Rafael Behr uses the ongoing Rennard imbroglio as a jumping off point for some broader points about the positioning of the Liberal Democrats in a post today at the New Statesman.
He argues that:
Clegg’s office has a clear enough sense of where they think he and the party can stand on the political spectrum … There is, in theory, a gap in the political market – a Blair-shaped hole – for third-way candidates who combine economic rigour with a social conscience.
But to fill that gap the Lib Dems must above all look like a serious political outfit. The pitch is non-ideological and pragmatic … They are offering themselves as the moderate technocrats who aren’t afraid of compromise and keep Westminster grounded and centred. You aren’t necessarily expected to like the Lib Dems anymore, but … you are supposed to think it worthwhile having them around in government.
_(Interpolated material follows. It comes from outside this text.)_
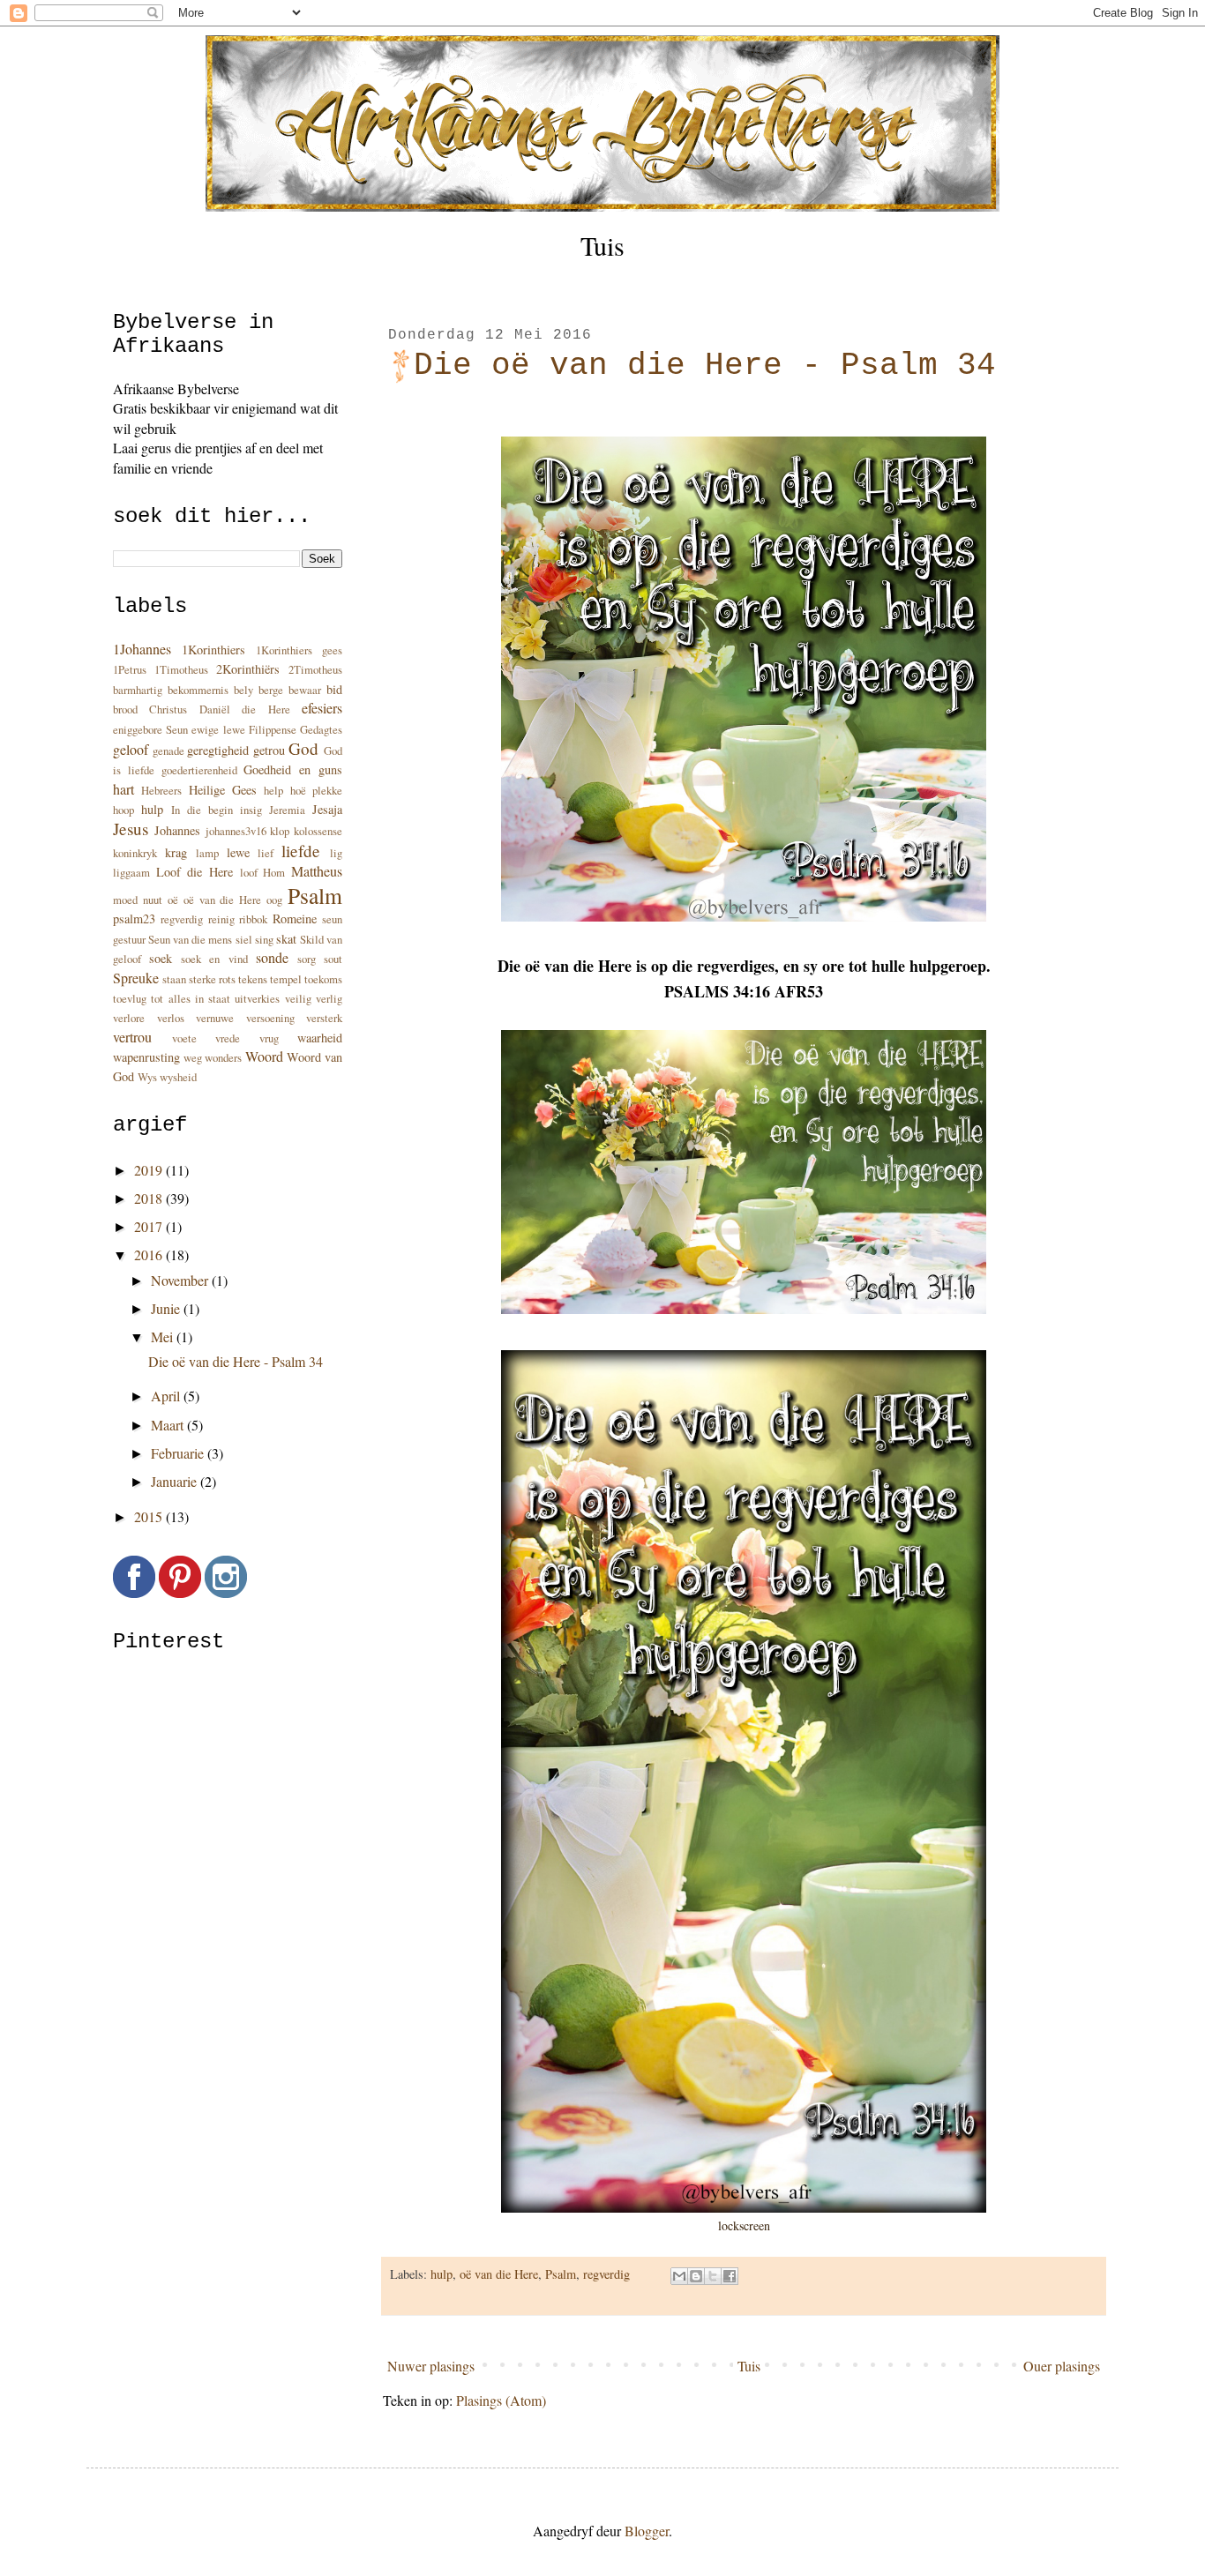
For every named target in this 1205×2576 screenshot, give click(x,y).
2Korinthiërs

The defining feature of this offer is professionalism and it is the absence of that very quality that stands out from the mess they are in over Lord Rennard. The charges themselves (unproven and denied, it must be said), the original handling of complaints five years ago and the sprawling case study in crisis mismanagement over the past week all conjure up the impression of an organisation staffed with chancers and over-promoted amateurs.
… Lib Dem plans for 2015 are based on the hope that eventually some voters will come to look at their record in office and judge them to have been decent and useful. Yet here they are in a colourful parade of shabby and useless.